GET /paste/:shortCode → 200 OK (content returned)     ✓ success
GET /paste/:shortCode → 404 (paste not found/expired) ✓ success
GET /paste/:shortCode → 503 (S3 outage, try later)    ✗ failure
GET /paste/:shortCode → 500 (unhandled server error)  ✗ failure
GET /paste/:shortCode → timeout                        ✗ failure

404 is a success — the system worked correctly. The paste doesn't exist or expired. That is the correct response and not a reliability failure.

503 from an S3 outage is a failure — the user asked for a paste that exists and should be readable, but the system couldn't serve it.

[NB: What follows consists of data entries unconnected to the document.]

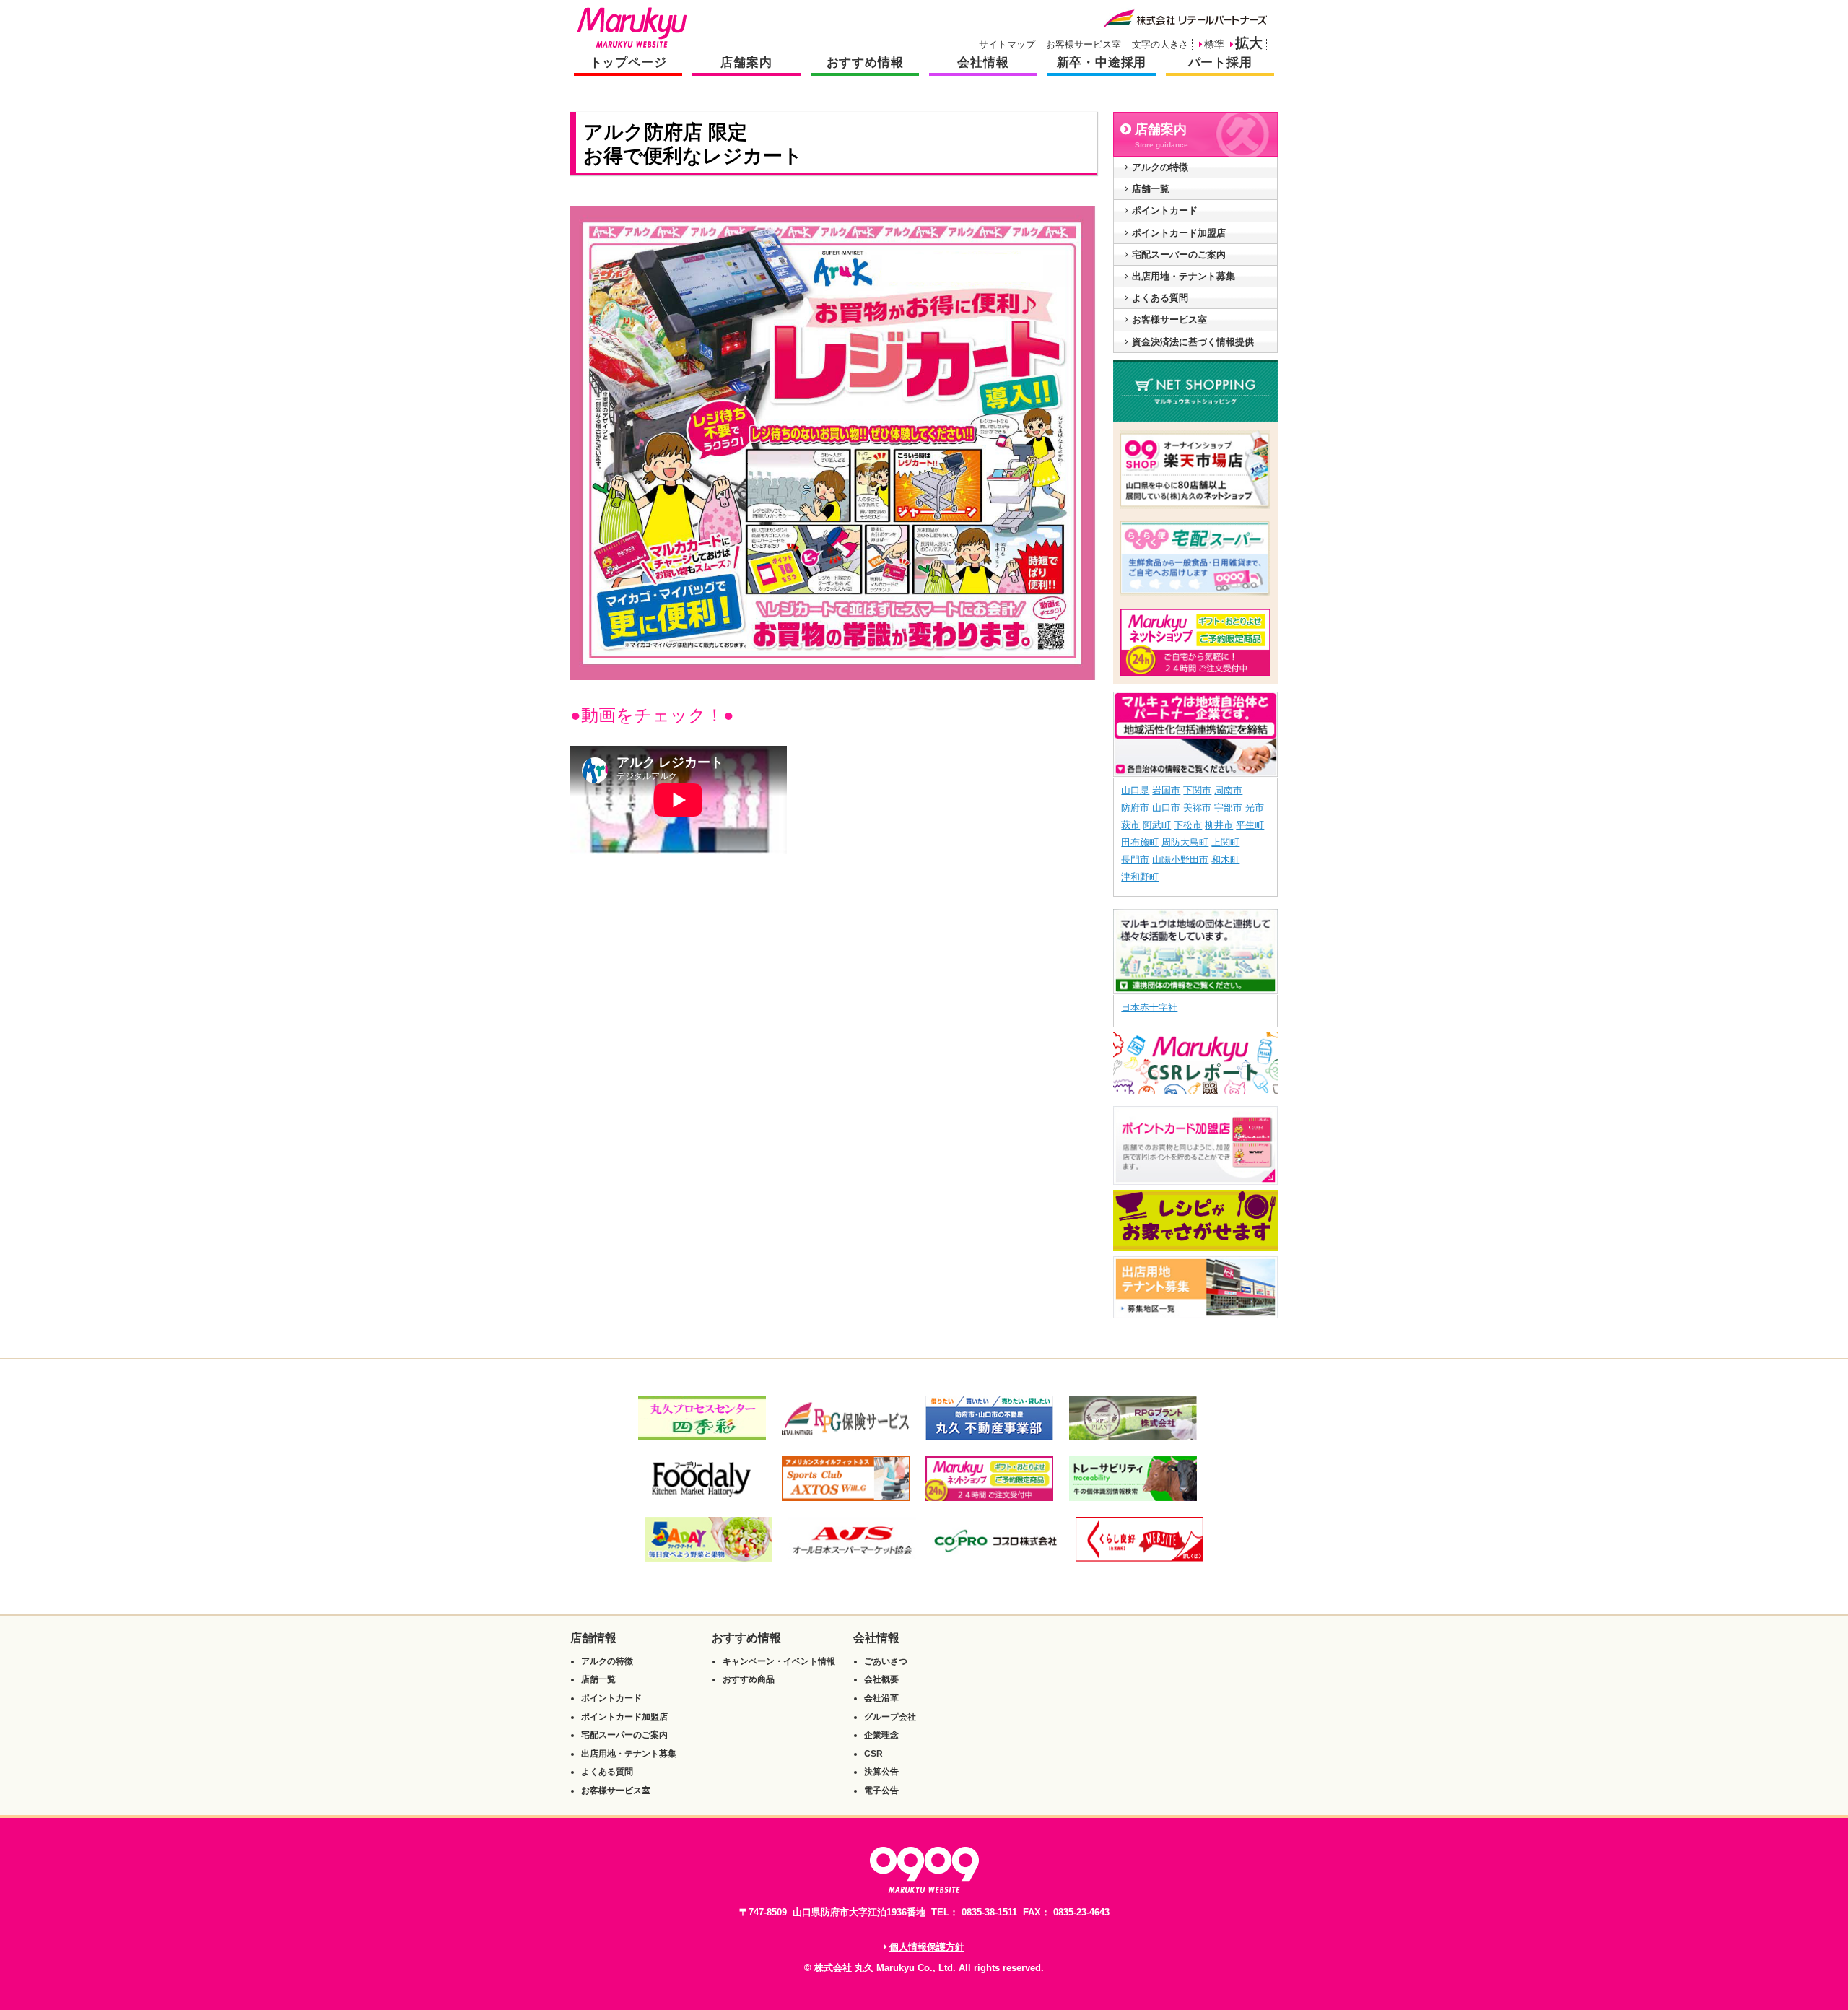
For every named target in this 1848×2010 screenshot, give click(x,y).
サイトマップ (1007, 44)
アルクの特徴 (1160, 167)
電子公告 (881, 1790)
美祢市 (1197, 807)
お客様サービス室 (1083, 44)
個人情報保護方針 (926, 1946)
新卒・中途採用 (1102, 62)
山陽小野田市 (1180, 859)
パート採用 (1220, 62)
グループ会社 (890, 1717)
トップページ (628, 62)
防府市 (1135, 807)
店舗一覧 (1150, 188)
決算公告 (881, 1772)
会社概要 (881, 1679)
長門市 (1135, 859)
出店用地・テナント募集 (1183, 276)
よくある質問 (1160, 297)
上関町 (1225, 842)
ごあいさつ (885, 1661)
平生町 (1250, 824)
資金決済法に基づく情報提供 (1193, 341)
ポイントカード (1165, 210)
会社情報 (982, 62)
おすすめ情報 (865, 62)
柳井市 (1219, 824)
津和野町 (1140, 876)
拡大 (1249, 43)
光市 (1254, 807)
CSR (873, 1754)
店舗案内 (746, 62)
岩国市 (1166, 790)
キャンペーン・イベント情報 (779, 1661)
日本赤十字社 (1149, 1007)
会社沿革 (881, 1698)
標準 (1214, 44)
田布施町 (1140, 842)
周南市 (1228, 790)
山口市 (1166, 807)
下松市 (1188, 824)
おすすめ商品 (749, 1679)
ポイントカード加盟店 (1179, 232)
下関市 (1197, 790)
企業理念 (881, 1735)
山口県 (1135, 790)
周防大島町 (1184, 842)
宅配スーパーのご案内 (1179, 254)
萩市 (1130, 824)
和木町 (1225, 859)
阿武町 (1157, 824)
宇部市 (1228, 807)
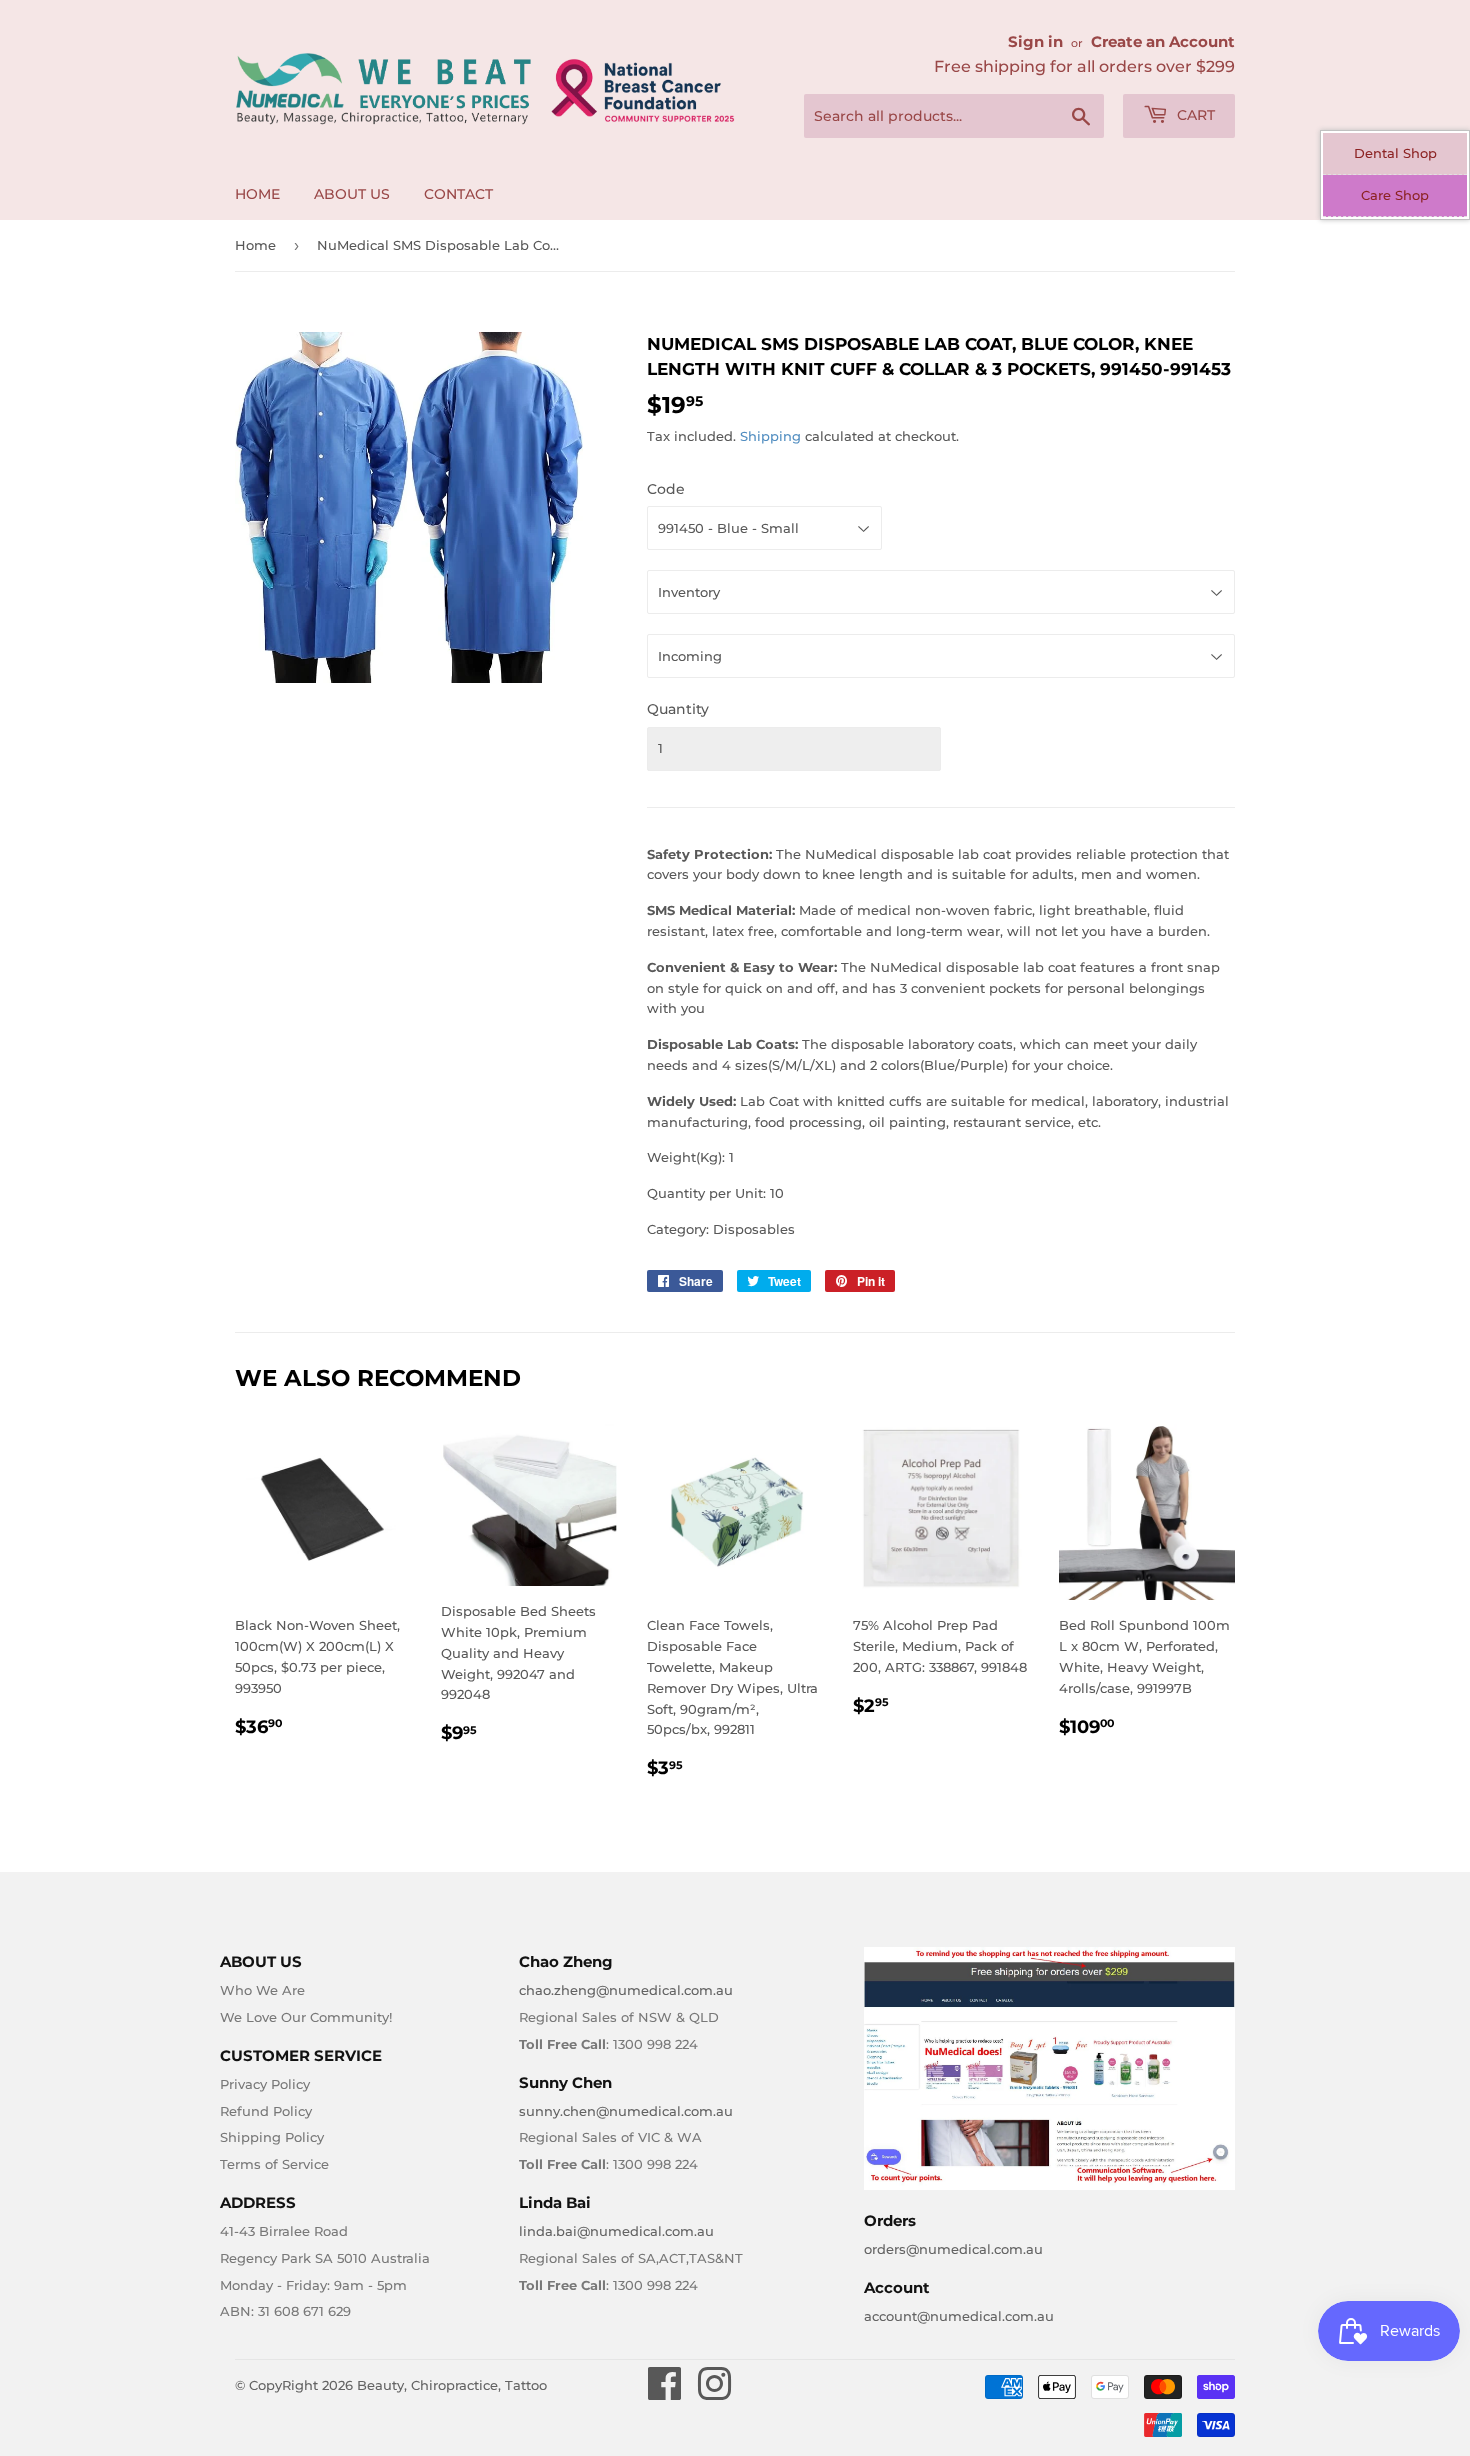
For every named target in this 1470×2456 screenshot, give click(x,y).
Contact (458, 194)
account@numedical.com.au (959, 2316)
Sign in (1035, 41)
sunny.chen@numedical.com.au (626, 2111)
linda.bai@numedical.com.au (616, 2231)
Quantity (678, 709)
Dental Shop (1395, 153)
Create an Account (1163, 41)
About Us (352, 194)
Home (257, 194)
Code (666, 489)
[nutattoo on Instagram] (714, 2393)
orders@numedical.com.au (953, 2249)
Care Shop (1395, 195)
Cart (1194, 115)
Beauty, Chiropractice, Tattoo (452, 2385)
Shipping (770, 436)
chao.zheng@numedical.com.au (626, 1990)
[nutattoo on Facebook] (665, 2393)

What counts as success for Pastebin writes

POST /paste → 201 Created (shortCode returned)         ✓ success
POST /paste → 400 Bad Request (invalid input)          ✓ success
POST /paste → 429 Rate Limited                         ✓ success
POST /paste → 500 Server Error                         ✗ failure
POST /paste → timeout                                  ✗ failure

400 and 429 are successes — the system responded correctly to bad input or an abusive client. 500 means the system broke.


Separate availability per service

Because pasteData and viewData are separate fleets with separate SLOs:

viewData availability SLI:
  successful GET requests / total GET requests
  target: 99.99% (allows ~52 minutes of downtime/year)

pasteData availability SLI:
  successful POST/DELETE requests / total POST/DELETE requests
  target: 99.9% (allows ~8.7 hours of downtime/year)

Tracking separately means a pasteData outage triggers its own alert without noise from viewData metrics, and vice versa.


Interview framing

"Availability SLI is successful requests divided by total — measured on real traffic. 200 and 404 are successes (system worked correctly), 500 and 503 are failures (system broke). viewData and pasteData get separate SLIs because they run on separate fleets — aggregating them would hide a full write outage behind healthy read numbers."